I think the 914 is coming out and the MR2 is going back in. I really did not want to drop the engine again until this fall, sigh! Going to look for a missing e-clip and/or shift detents backing out. If that doesn't do it then I will probably have to remove the transmission.
 
#100 ·
It looks like the e-clip on the 1-2 shaft came off. If I get the shaft lined up I can pull it up and it locks into place and I have shifting. (as longs as I manually pull up on the shaft). There is an e-clip that goes on the shaft and holds it into place. I guess it popped off. I'll check my 1zz transmission and see if it has a similar one, otherwise I'm down for a few days while I source the clip. Should be about a $3 fix that can be done in the driveway. So glad the transmission is not coming out!.
 
#102 ·
All fixed, the collar on the shaft was rusted and didn’t move freely. I did not even realize it went on the base of the shaft. Some penetrating oil, remove old clip, slide collar down, replace clip in correct location and done.
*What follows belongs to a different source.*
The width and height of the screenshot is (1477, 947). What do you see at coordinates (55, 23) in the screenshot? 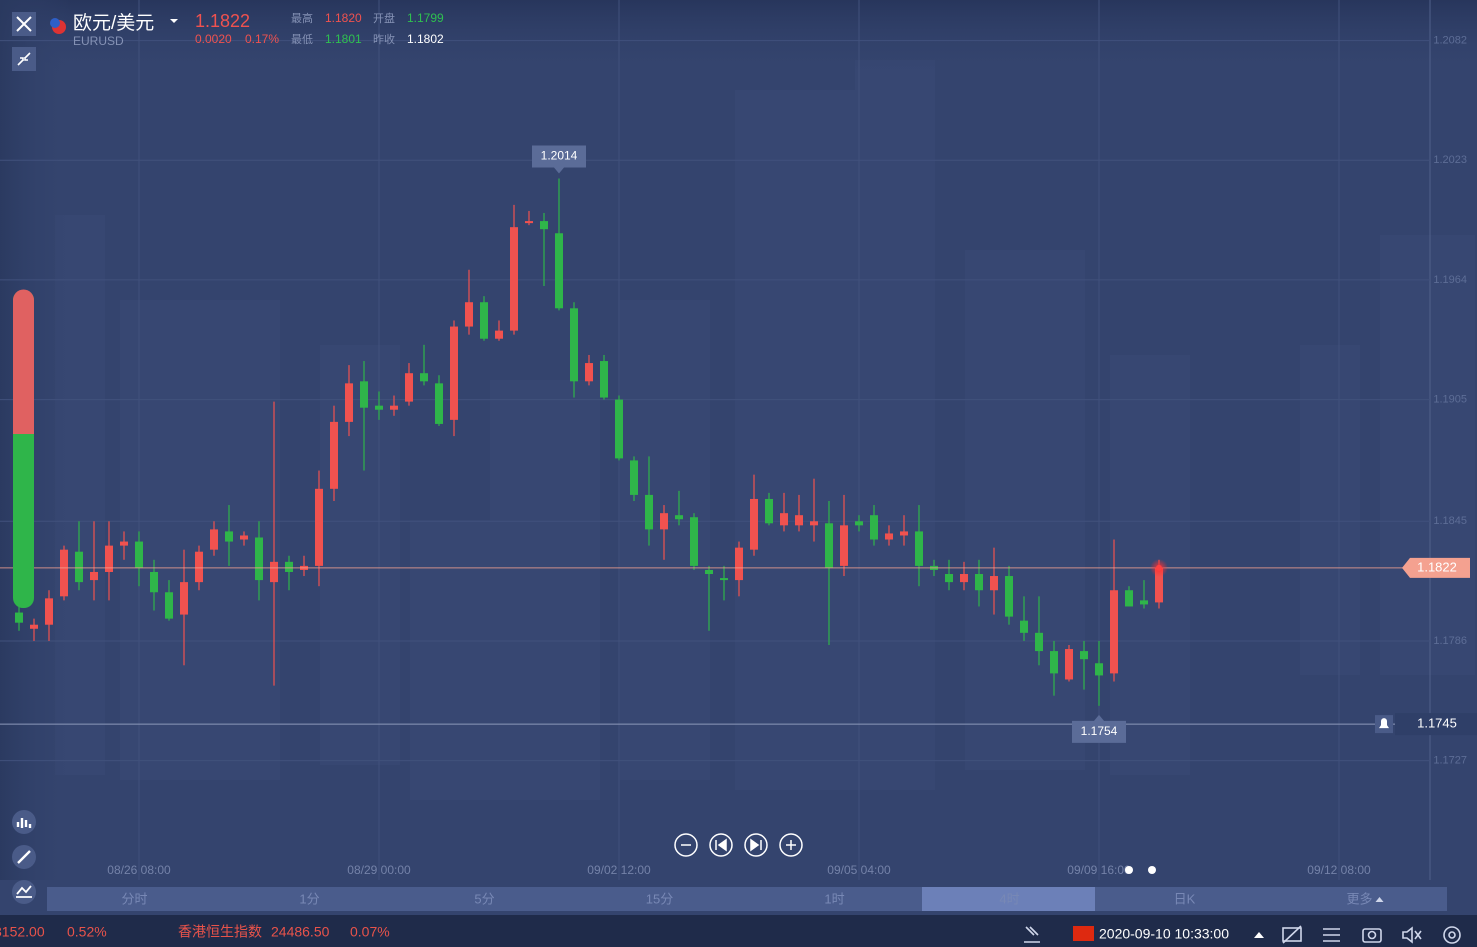
I see `flag-icon-eu` at bounding box center [55, 23].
Was very excited to get my first fill up after the new engine. Ended up at the gas station pulling the lever and tugging on the gas door. Fortunately, I was still close to home. So another project for tomorrow.
 
#104 ·
EMPI is NLA - No Longer Available as best I can tell. I used Cardone remanufactured axles. The only issue is that one of them was remanufactured from a non original equipment axle and did not match. It did not look like the others, ie it had laser etching on it and the paint quality was too good. It may have even been a new axle. I ordered a different one with the same part # and it worked fine. I did not bother sending the different one back but I could have.
 
#106 ·
I believe the spec says 140-150g for an inner joint. That is 5.2oz or so. I think, I measured out 7oz on mine but not all of it ended up in the joint as some sticks to the gloves and the wrong side of the boot. FWIW, I used redline cv2 which is overkill unless racing.